-- Dataset entries start --
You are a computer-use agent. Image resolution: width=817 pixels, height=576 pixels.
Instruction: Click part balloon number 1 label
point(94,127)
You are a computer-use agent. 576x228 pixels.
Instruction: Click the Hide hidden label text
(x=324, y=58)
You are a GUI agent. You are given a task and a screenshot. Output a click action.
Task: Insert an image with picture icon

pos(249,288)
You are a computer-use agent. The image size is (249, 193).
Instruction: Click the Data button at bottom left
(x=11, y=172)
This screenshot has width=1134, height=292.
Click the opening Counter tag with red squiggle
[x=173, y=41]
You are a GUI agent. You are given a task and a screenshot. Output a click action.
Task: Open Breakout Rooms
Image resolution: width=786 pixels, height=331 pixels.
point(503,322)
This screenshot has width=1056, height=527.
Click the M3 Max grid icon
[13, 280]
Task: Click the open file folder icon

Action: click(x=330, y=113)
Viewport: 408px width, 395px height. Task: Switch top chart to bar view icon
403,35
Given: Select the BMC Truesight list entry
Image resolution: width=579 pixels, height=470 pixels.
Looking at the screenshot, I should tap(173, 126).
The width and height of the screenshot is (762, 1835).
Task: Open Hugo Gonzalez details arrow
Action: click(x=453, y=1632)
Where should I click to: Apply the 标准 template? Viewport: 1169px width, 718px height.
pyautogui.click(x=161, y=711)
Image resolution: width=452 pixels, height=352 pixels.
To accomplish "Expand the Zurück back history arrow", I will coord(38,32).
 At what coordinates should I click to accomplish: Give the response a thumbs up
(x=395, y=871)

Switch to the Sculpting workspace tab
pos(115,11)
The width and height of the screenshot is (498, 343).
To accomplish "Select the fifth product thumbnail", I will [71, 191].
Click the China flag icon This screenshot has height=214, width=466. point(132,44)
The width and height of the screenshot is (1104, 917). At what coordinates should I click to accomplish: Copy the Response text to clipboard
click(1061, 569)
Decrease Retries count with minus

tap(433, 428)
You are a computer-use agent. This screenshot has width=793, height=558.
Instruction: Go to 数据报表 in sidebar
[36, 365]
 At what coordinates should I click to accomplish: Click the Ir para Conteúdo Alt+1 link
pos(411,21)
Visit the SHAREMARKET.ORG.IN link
-- Dataset entries end --
▸ Directions for this task
Copy every one of the records above line for line, changing nothing.

▸ Output of the exercise
You are a computer-use agent. Image resolution: width=817 pixels, height=576 pixels.
Instruction: Click part balloon number 1 label
point(94,127)
You are a computer-use agent. 576x228 pixels.
Instruction: Click the Hide hidden label text
(x=324, y=58)
You are a GUI agent. You are given a task and a screenshot. Output a click action.
Task: Insert an image with picture icon

pos(249,288)
You are a computer-use agent. The image size is (249, 193).
Instruction: Click the Data button at bottom left
(x=11, y=172)
This screenshot has width=1134, height=292.
Click the opening Counter tag with red squiggle
[x=173, y=41]
You are a GUI agent. You are given a task and a screenshot. Output a click action.
Task: Open Breakout Rooms
Image resolution: width=786 pixels, height=331 pixels.
point(503,322)
This screenshot has width=1056, height=527.
Click the M3 Max grid icon
[13, 280]
Task: Click the open file folder icon

Action: click(x=330, y=113)
Viewport: 408px width, 395px height. Task: Switch top chart to bar view icon
403,35
Given: Select the BMC Truesight list entry
Image resolution: width=579 pixels, height=470 pixels.
Looking at the screenshot, I should tap(173, 126).
The width and height of the screenshot is (762, 1835).
Task: Open Hugo Gonzalez details arrow
Action: click(x=453, y=1632)
Where should I click to: Apply the 标准 template? Viewport: 1169px width, 718px height.
pyautogui.click(x=161, y=711)
Image resolution: width=452 pixels, height=352 pixels.
To accomplish "Expand the Zurück back history arrow", I will coord(38,32).
 At what coordinates should I click to accomplish: Give the response a thumbs up
(x=395, y=871)

Switch to the Sculpting workspace tab
pos(115,11)
The width and height of the screenshot is (498, 343).
To accomplish "Select the fifth product thumbnail", I will [71, 191].
Click the China flag icon This screenshot has height=214, width=466. point(132,44)
The width and height of the screenshot is (1104, 917). At what coordinates should I click to accomplish: Copy the Response text to clipboard
click(1061, 569)
Decrease Retries count with minus

tap(433, 428)
You are a computer-use agent. This screenshot has width=793, height=558.
Instruction: Go to 数据报表 in sidebar
[36, 365]
 At what coordinates should I click to accomplish: Click the Ir para Conteúdo Alt+1 link
pos(411,21)
Visit the SHAREMARKET.ORG.IN link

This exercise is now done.